À medida que o ano se aproxima do fim, cresce a sensação de que o
tempo nos escapa. O encerramento de atividades, os prazos, as avaliações e os
relatórios criam uma atmosfera de urgência que parece naturalizada — como se
o ritmo acelerado fosse o único possível. Vivemos, afinal, em uma sociedade
que transformou a velocidade em virtude e a pressa em modelo de eficiência.
A modernidade tardia, segundo Hartmut Rosa (2015), é marcada pela
aceleração em três níveis: técnico, social e existencial. Essa aceleração,
paradoxalmente, não produz mais tempo livre, mas uma sensação permanente
de escassez. Quanto mais rápido nos movemos, mais sentimos que o tempo
diminui. O presente se comprime, o futuro se antecipa, e o passado perde o valor
de memória. Vivemos num fluxo contínuo em que o tempo é medido, e não
vivido.
A escola, como microcosmo da sociedade, não está imune a esse
movimento. As pressões por resultados, as exigências burocráticas e a busca
incessante por inovação convertem o espaço educativo em território da pressa.
O conhecimento, muitas vezes, é tratado como informação a ser transmitida
rapidamente; o professor, como executor de tarefas; e o estudante, como
consumidor de conteúdo.
Essa dinâmica expressa o que Rosa (2021) chama de alienação temporal
— um estado em que o sujeito não experimenta mais o tempo, mas o administra
como um recurso escasso. Na escola, isso se traduz em currículos
sobrecarregados, metodologias imediatistas e ritmos que desconsideram as
singularidades do aprender. A pressa, travestida de eficiência, acaba por
empobrecer a experiência educativa.
A lógica da aceleração também possui implicações políticas. A chamada
cronopolítica da educação — a forma como o tempo é distribuído e controlado
— pode reproduzir desigualdades e exclusões. Conforme argumenta Paché
(2025), o tempo nas instituições de ensino não é neutro: quem tem mais tempo,
aprende mais; quem vive em constante urgência, tem seu potencial formativo
limitado. Assim, a rigidez dos prazos e o culto ao rendimento acabam por
penalizar justamente os que mais precisam de tempo para aprender.

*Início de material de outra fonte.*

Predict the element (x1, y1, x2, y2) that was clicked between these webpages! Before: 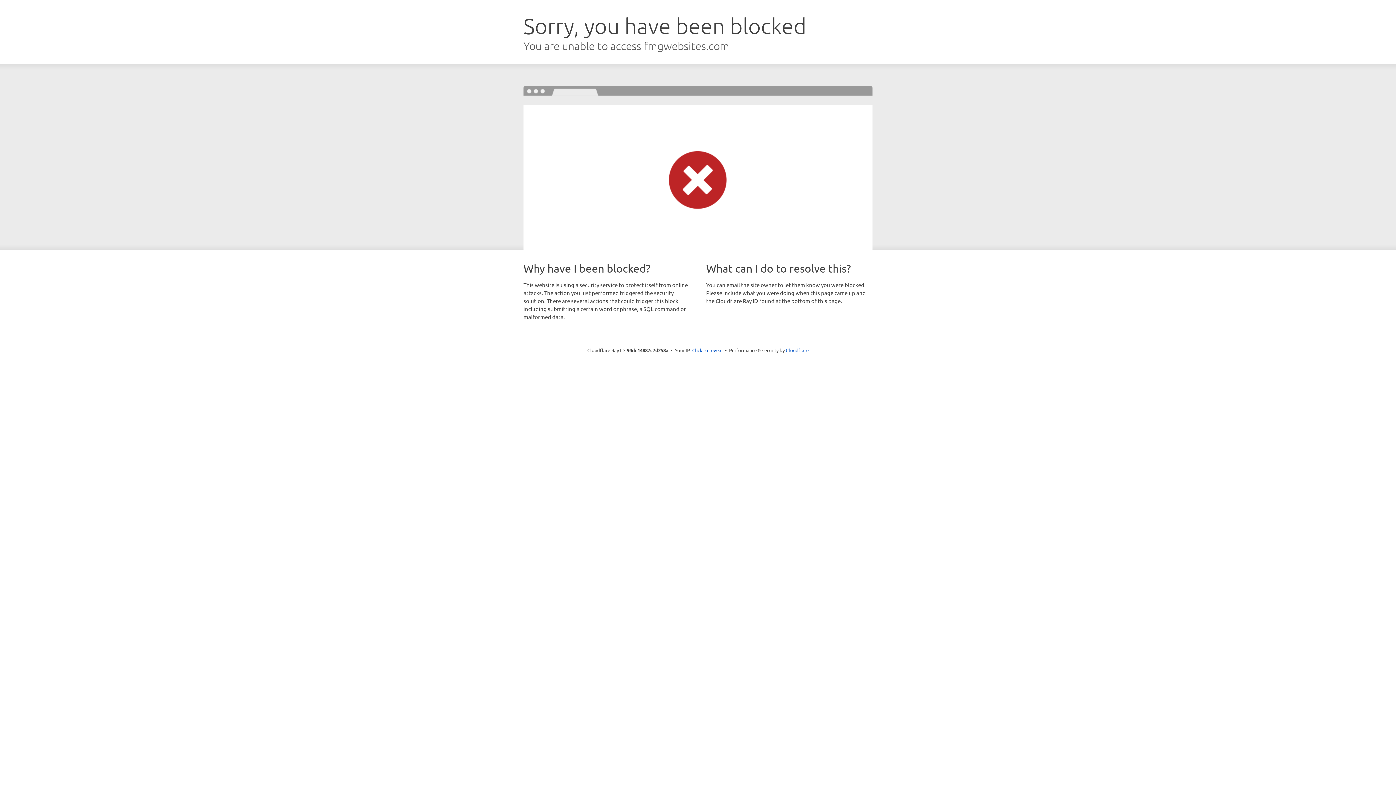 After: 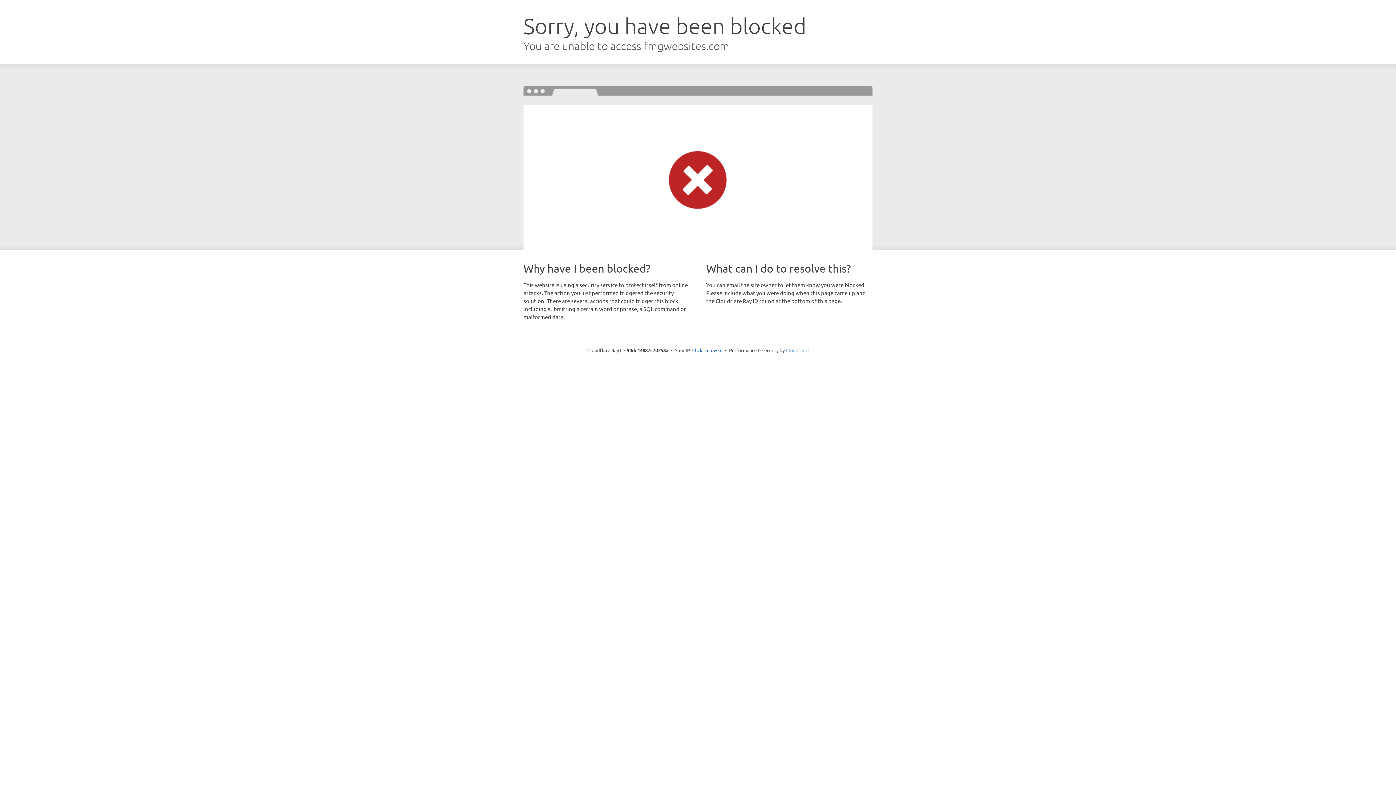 Action: label: Cloudflare bbox: (786, 347, 808, 353)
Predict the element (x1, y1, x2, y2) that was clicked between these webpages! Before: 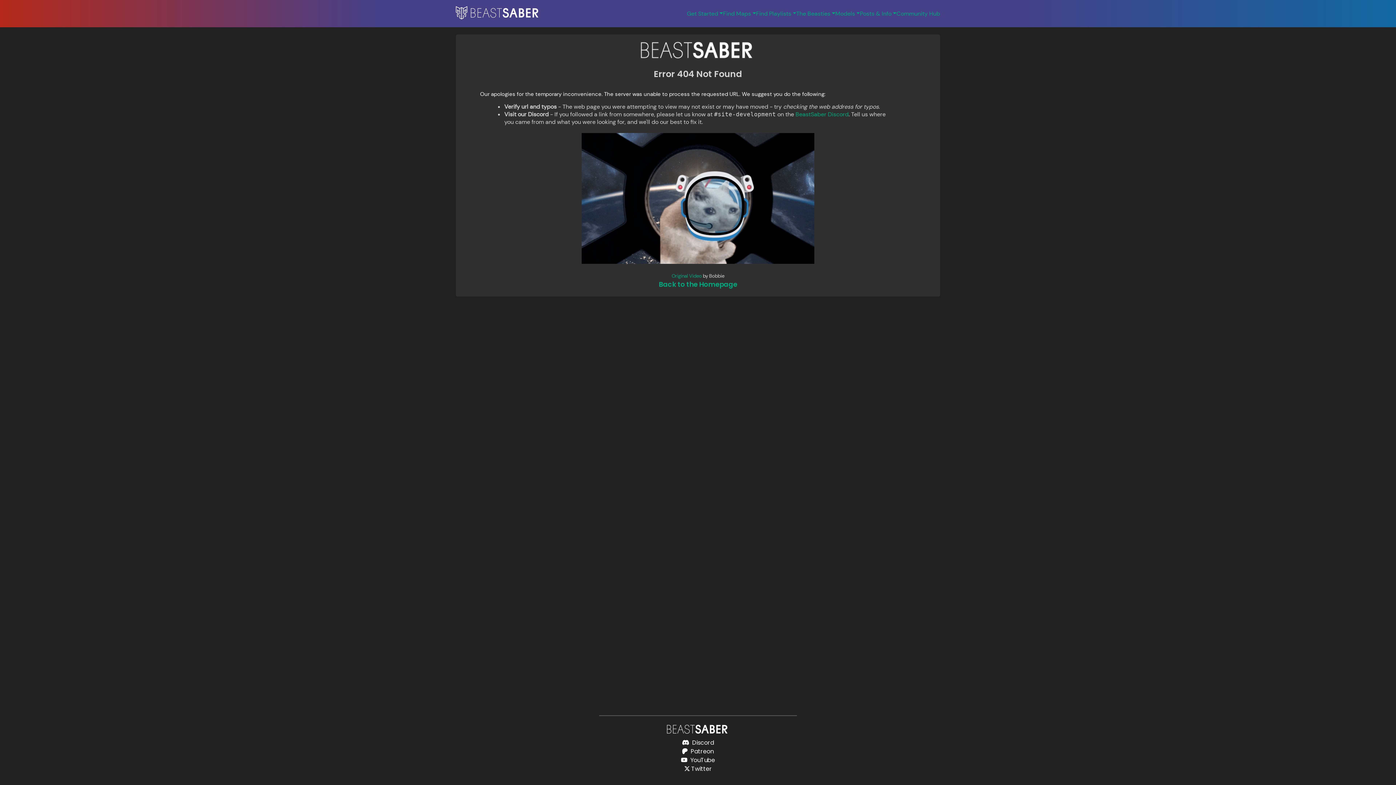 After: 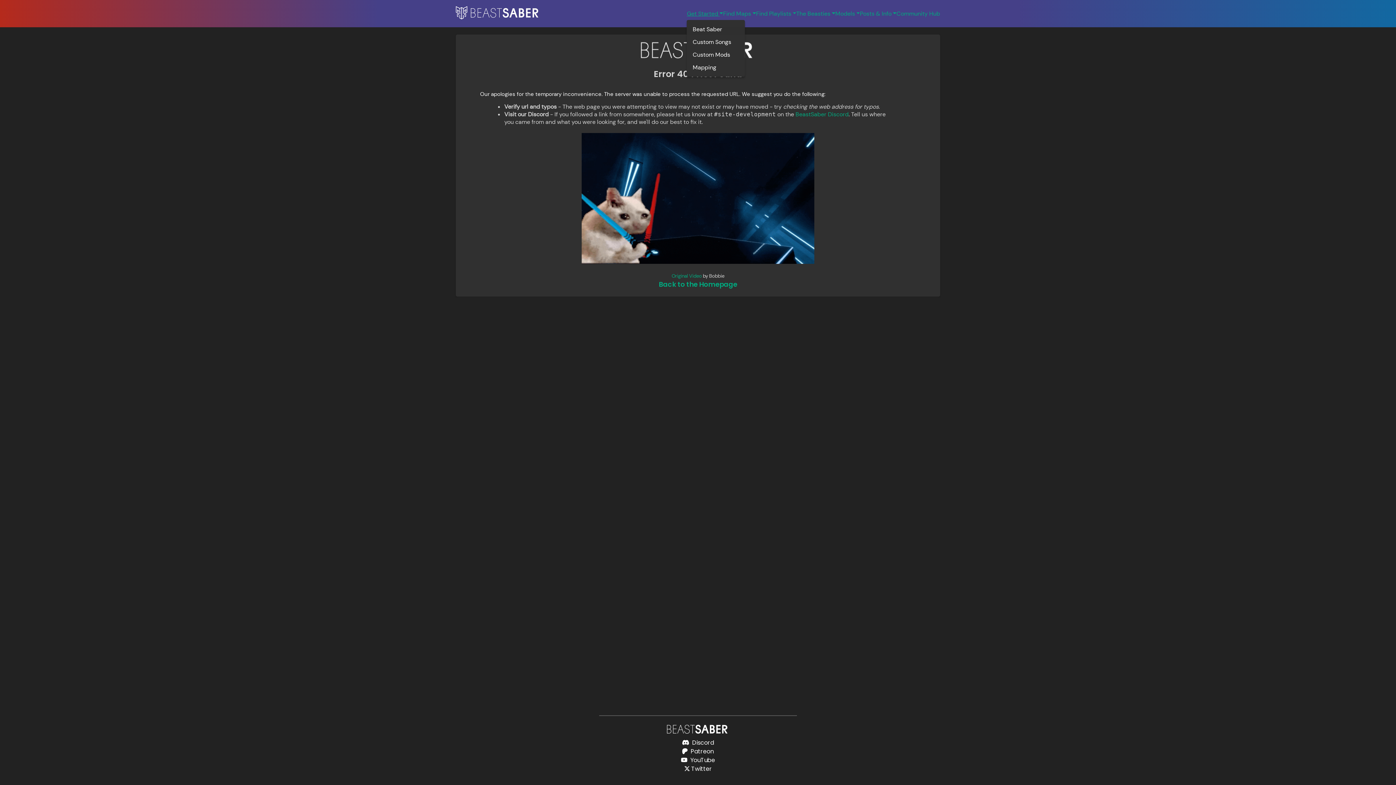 Action: bbox: (687, 9, 723, 17) label: Get Started 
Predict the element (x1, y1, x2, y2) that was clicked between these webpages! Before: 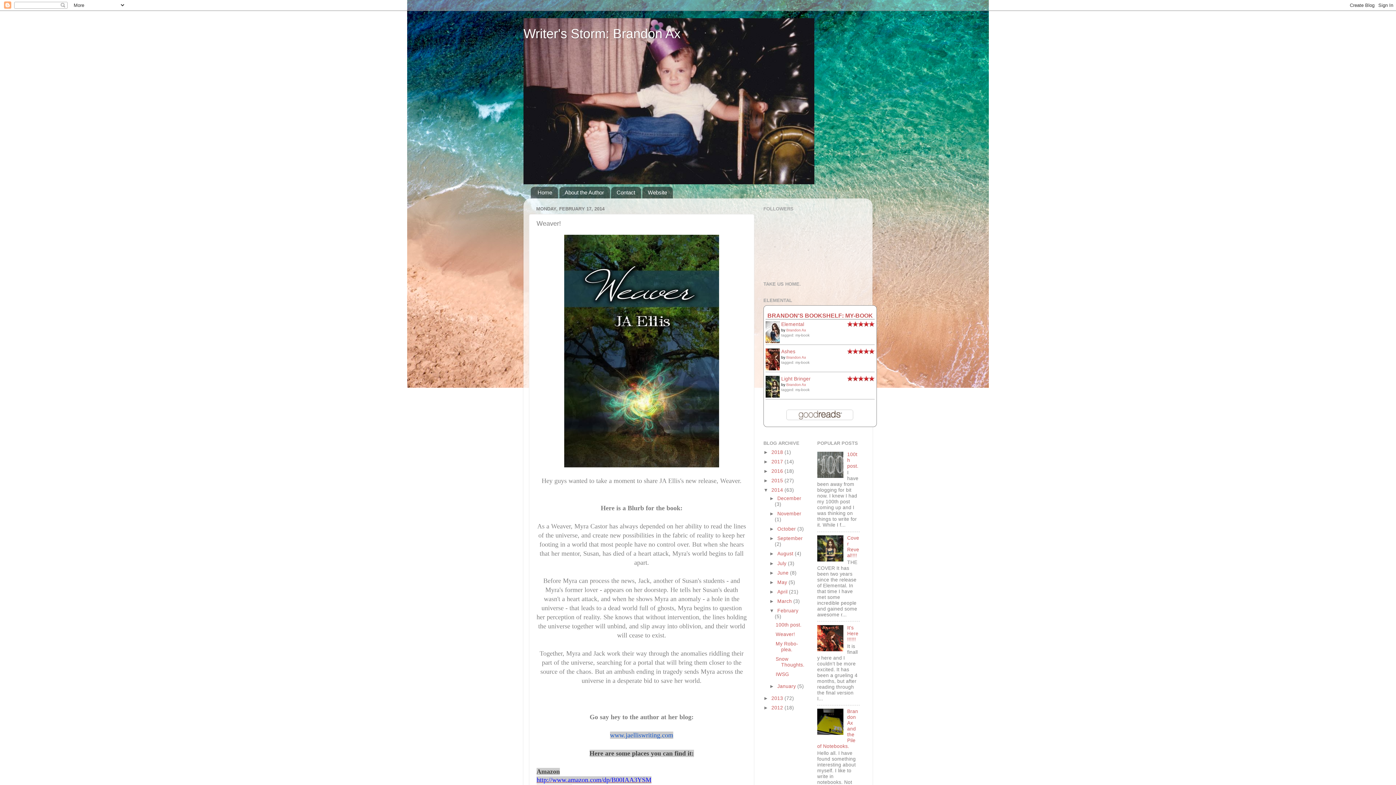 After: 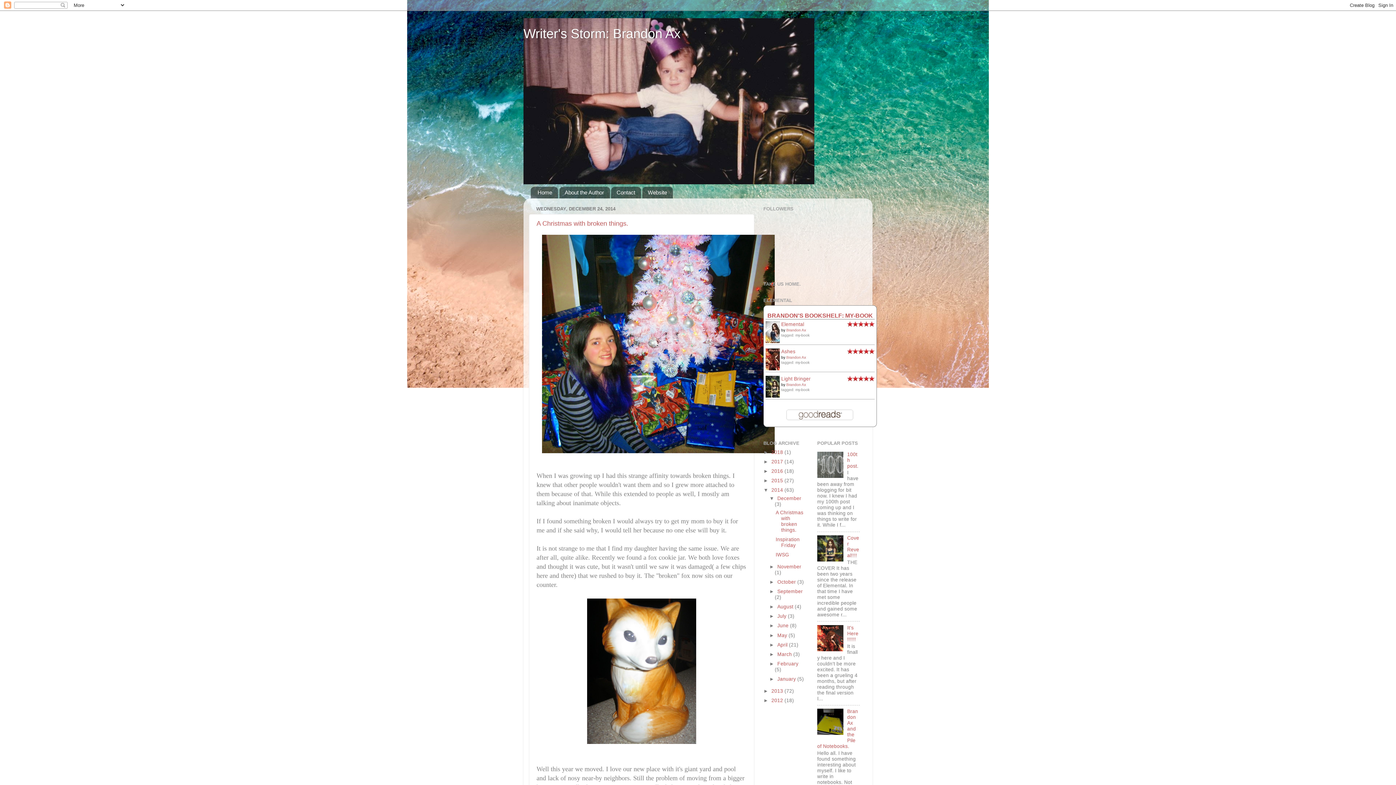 Action: label: December  bbox: (777, 495, 801, 501)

Diante desse quadro, repensar o tempo escolar é mais do que uma
questão de gestão — é um ato de resistência ética. Como observa Maia (2019),
o tempo da escola não deveria ser o tempo da pressa, mas o tempo da presença:
o espaço em que se escuta, se erra, se reflete e se reconstrói. Desacelerar,
nesse sentido, não é andar para trás; é recuperar a profundidade da experiência.
A desaceleração pedagógica implica permitir que o pensamento
amadureça, que a escuta aconteça e que o conhecimento se torne experiência
partilhada. Projetos de longo prazo, momentos de pausa, atividades de leitura
sem meta, rodas de conversa e espaços de silêncio são gestos que devolvem à
escola sua função formadora. Quando a escola desacelera, ela respira — e, ao
respirar, volta a ensinar o essencial: o valor de habitar o tempo.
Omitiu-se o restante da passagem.